NOKIA, Finland — Nokian Tyres P.L.C. suffered double-digit drops in operating income for the quarter and half-year periods ended June 30 on slightly lower sales revenue.
Nokian management cited the negative effects of lower passenger tire sales volume in Central Europe, currency exchange losses and higher material and production costs for the earnings drops.
Operating profit fell 12.8% and 12.6%, respectively, for the quarter and half-year, to $105.7 million and $166.3 million, Nokian said. Sales were off 2.3% in the quarter to $470.9 million and 0.3% for the half-year to $857.1 million.
Net earnings fell 16.5% in the quarter to $82 million but more than doubled in the first half to $300.7 million due to extraordinary gains related to rulings on tax disputes from the years 2007−11.

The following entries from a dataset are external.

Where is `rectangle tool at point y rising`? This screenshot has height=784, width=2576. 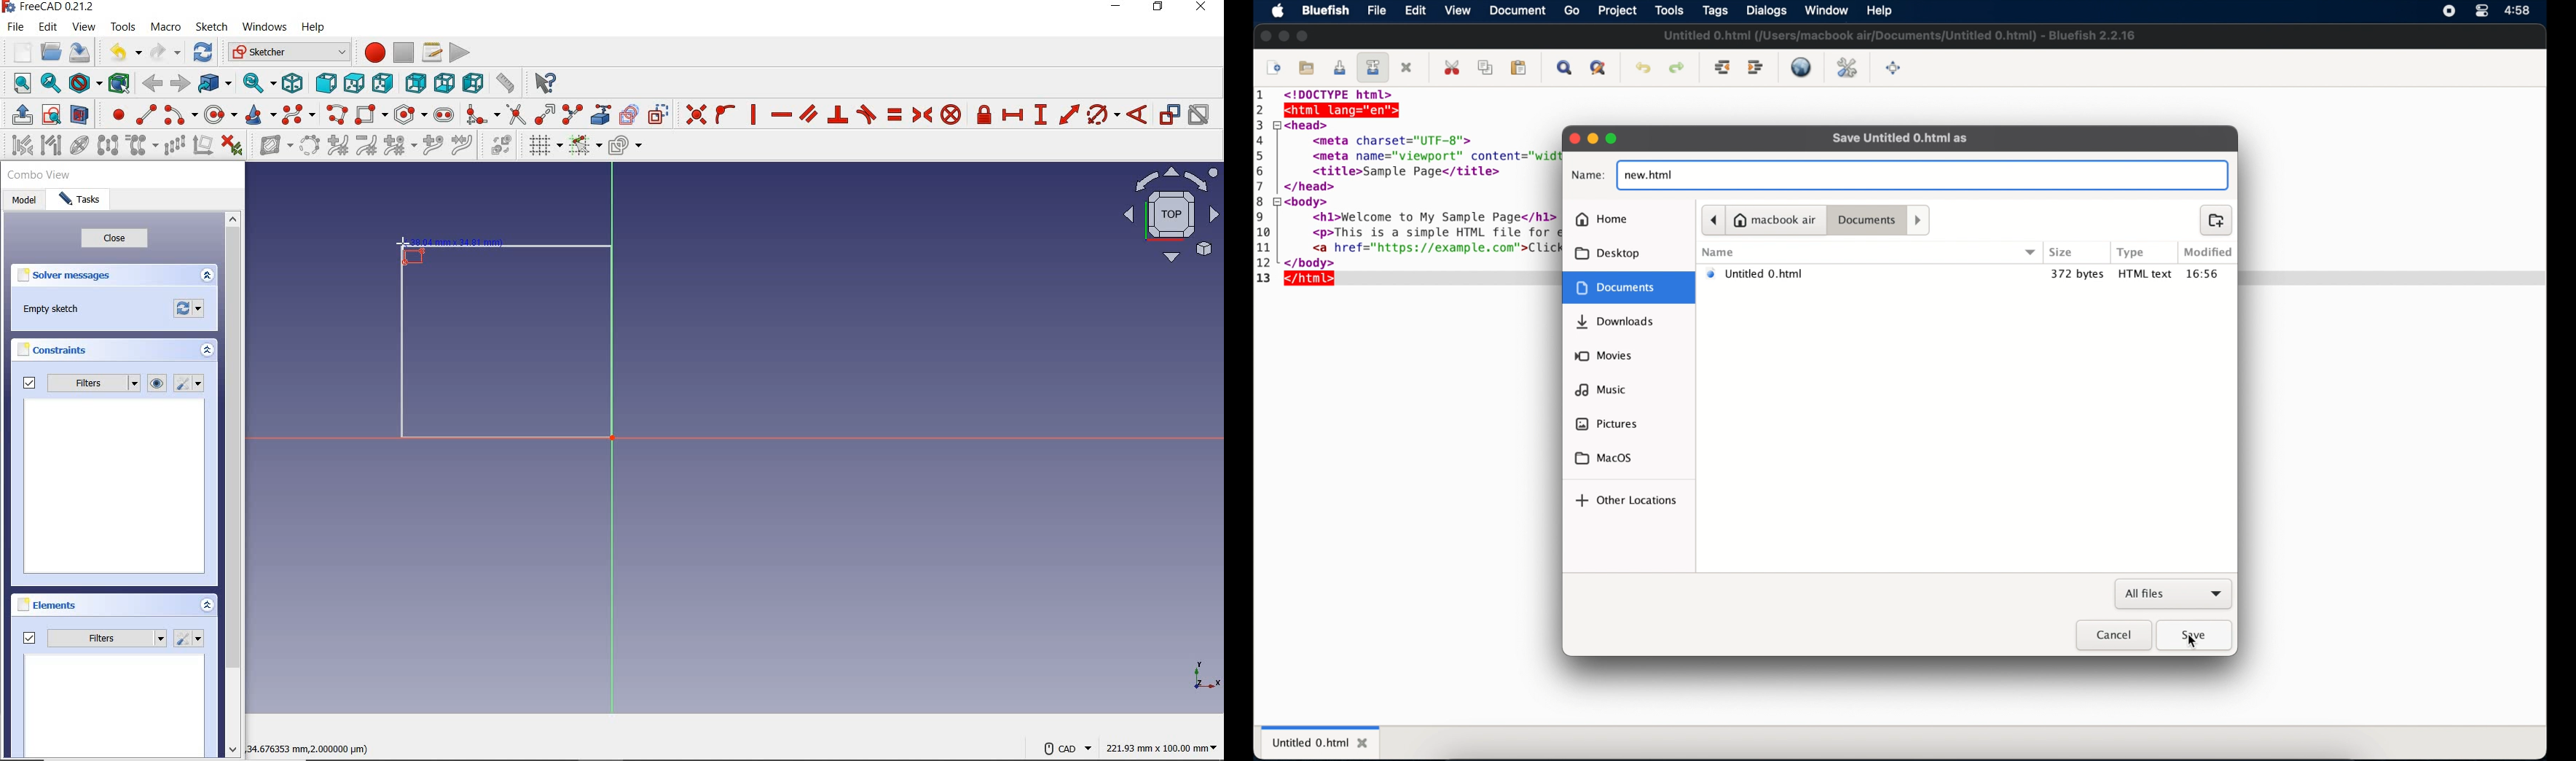 rectangle tool at point y rising is located at coordinates (412, 251).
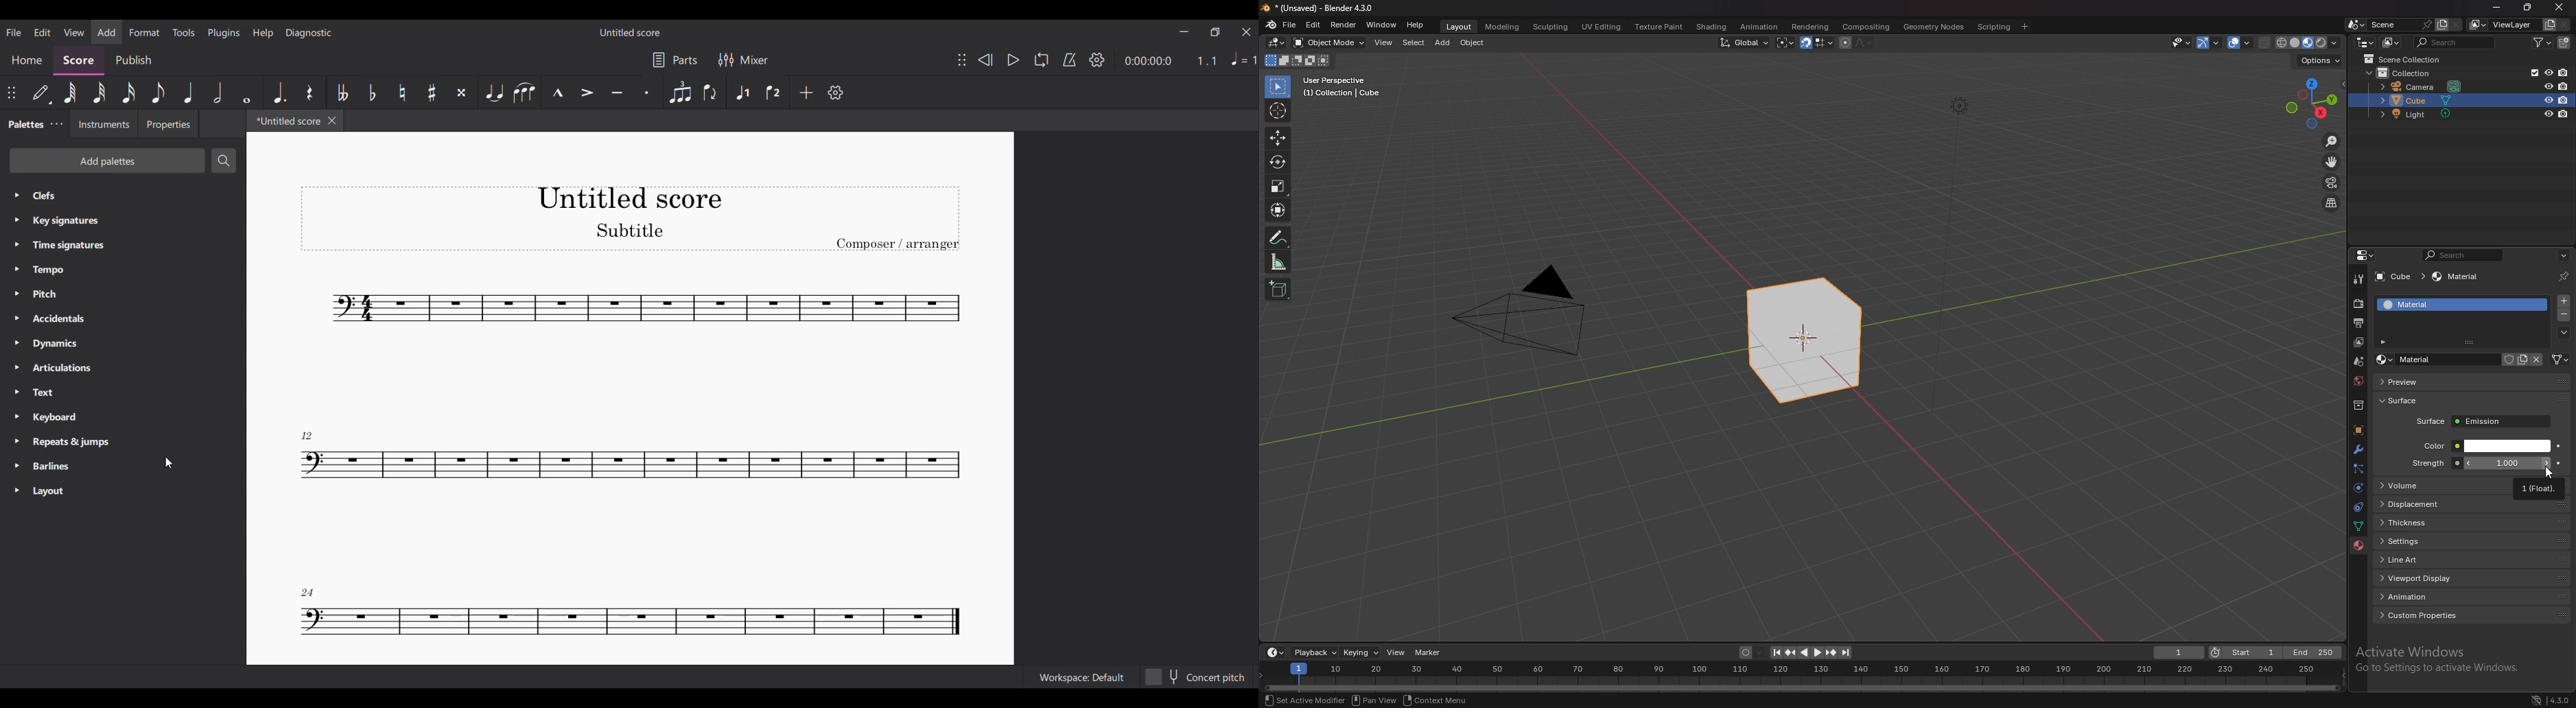 The height and width of the screenshot is (728, 2576). I want to click on line art, so click(2472, 559).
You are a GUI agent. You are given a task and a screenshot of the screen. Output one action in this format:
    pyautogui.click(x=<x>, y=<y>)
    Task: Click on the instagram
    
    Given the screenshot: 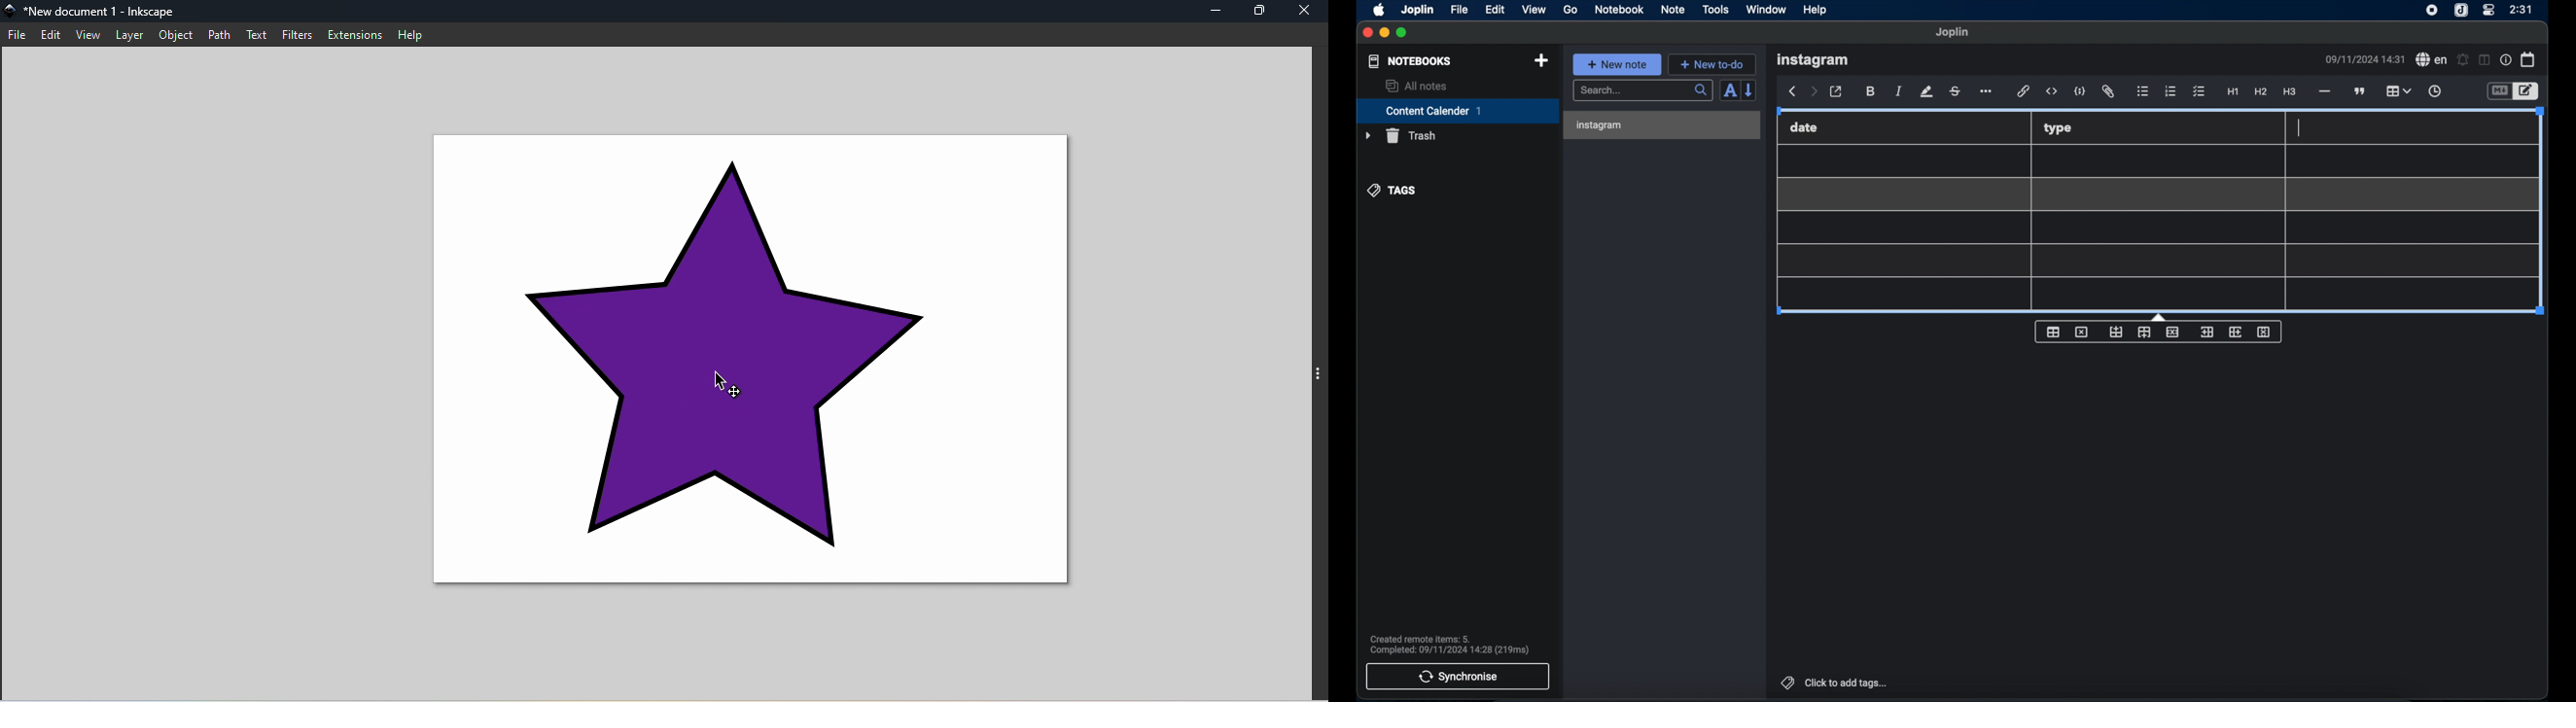 What is the action you would take?
    pyautogui.click(x=1813, y=60)
    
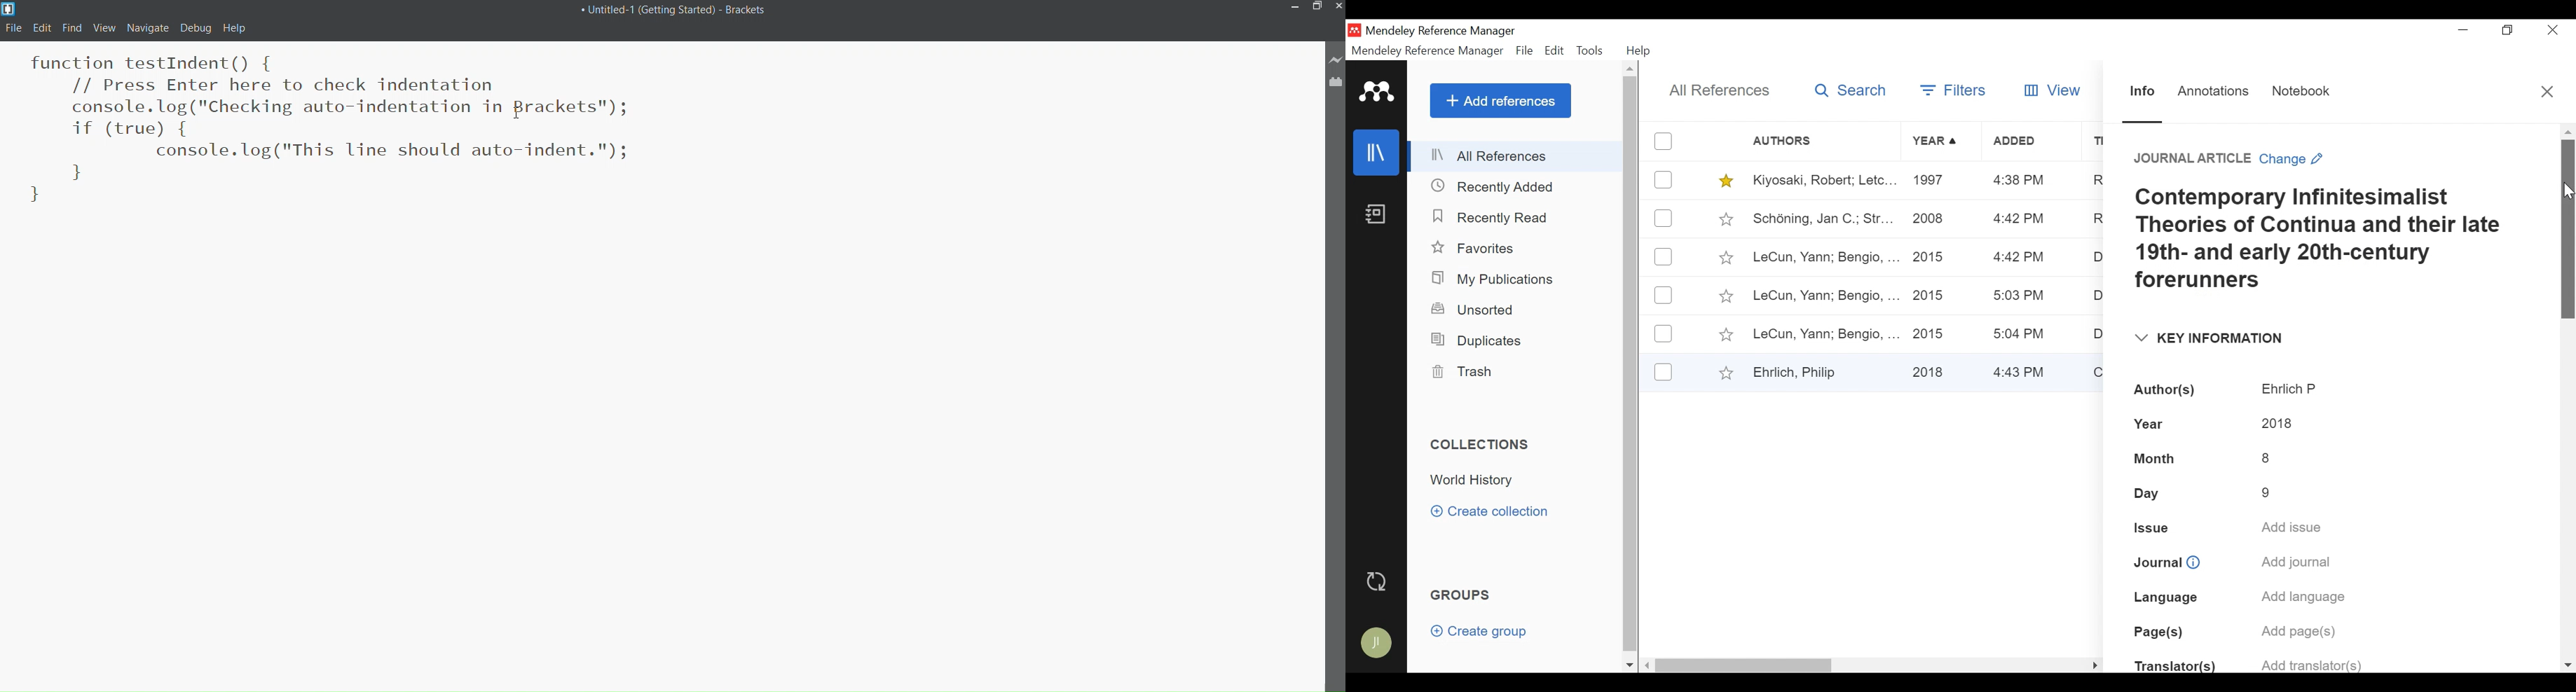 This screenshot has width=2576, height=700. I want to click on Logo, so click(10, 8).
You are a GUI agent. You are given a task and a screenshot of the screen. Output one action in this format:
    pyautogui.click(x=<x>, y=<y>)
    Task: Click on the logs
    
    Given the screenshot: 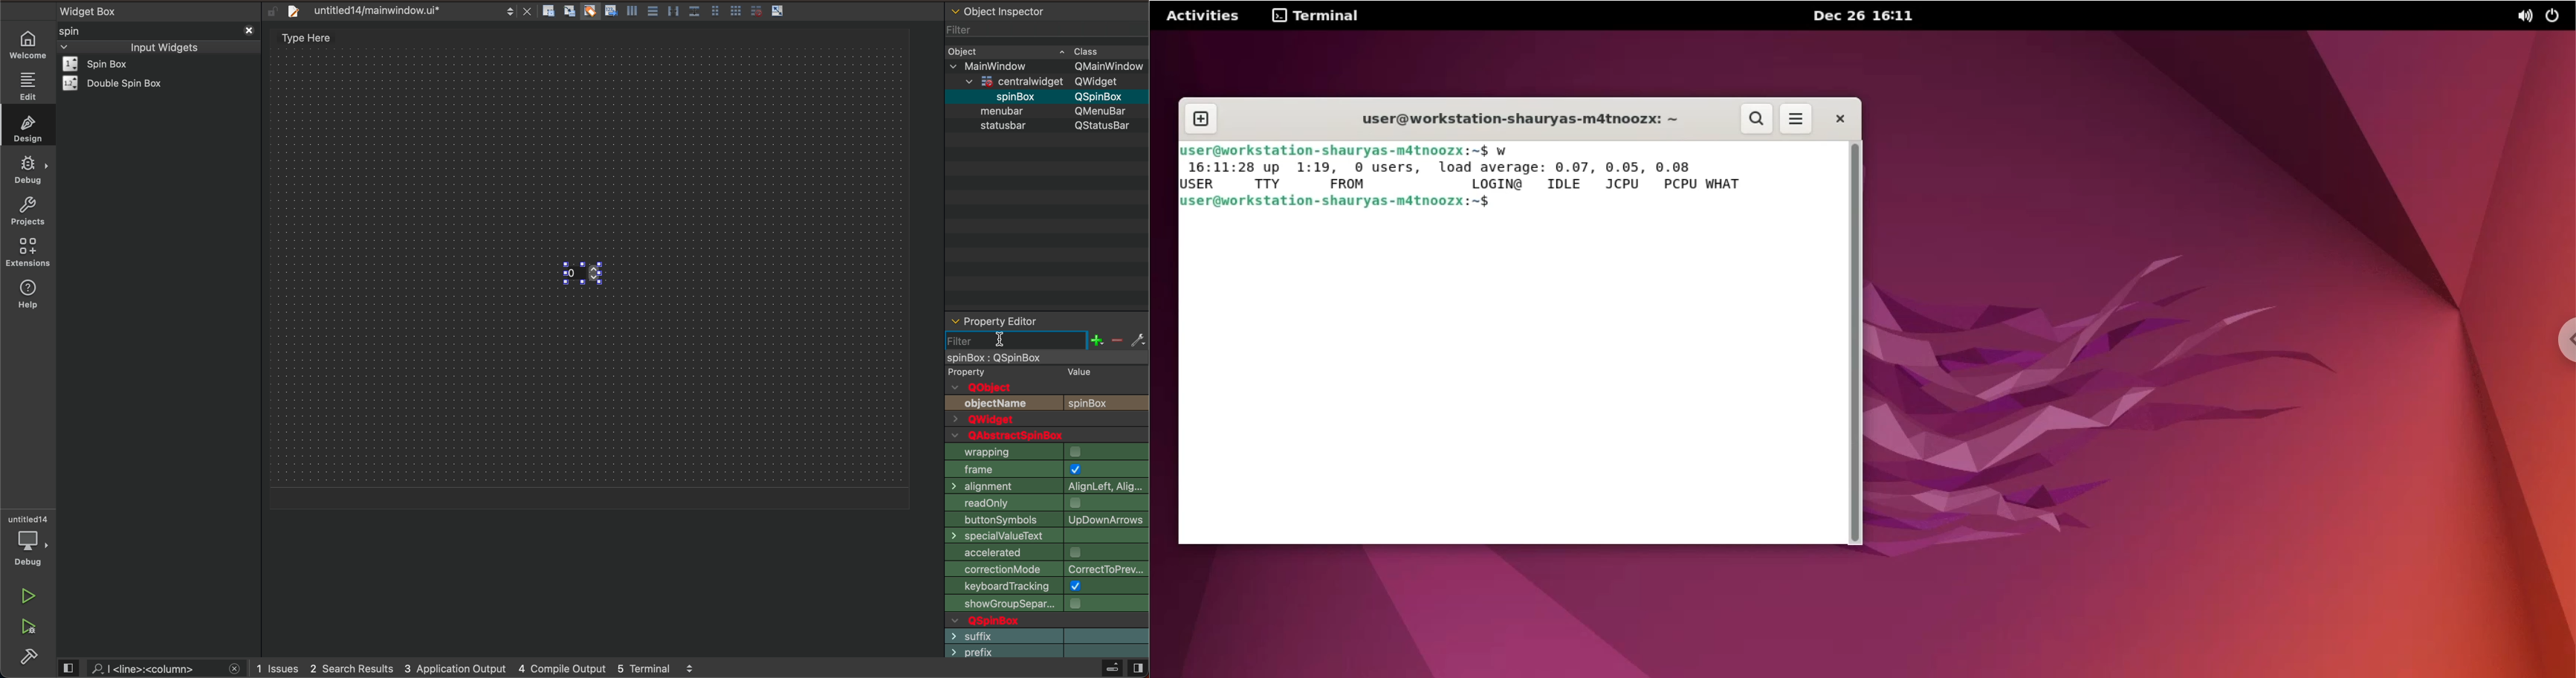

For fiscal 2019, Nokian expects net sales in markets "with comparable currencies" to be slightly higher than in fiscal 2018 and operating profit to be lower, especially considering "significant" additional operating costs related to the firm's considerable ongoing capital investment projects.
"Despite market uncertainties, we will continue to pursue our growth agenda going forward," Nokian President and CEO Hille Korhonen said. During the first half, Nokian made capital investments totaling $166 million, including at its U.S. plant in Dayton, Tenn.
During the periods under review, North America was a bright spot for Nokian, reporting sales gains of 10.5% and 3% in the quarter and half-year, to $61.2 million and $109 million, respectively.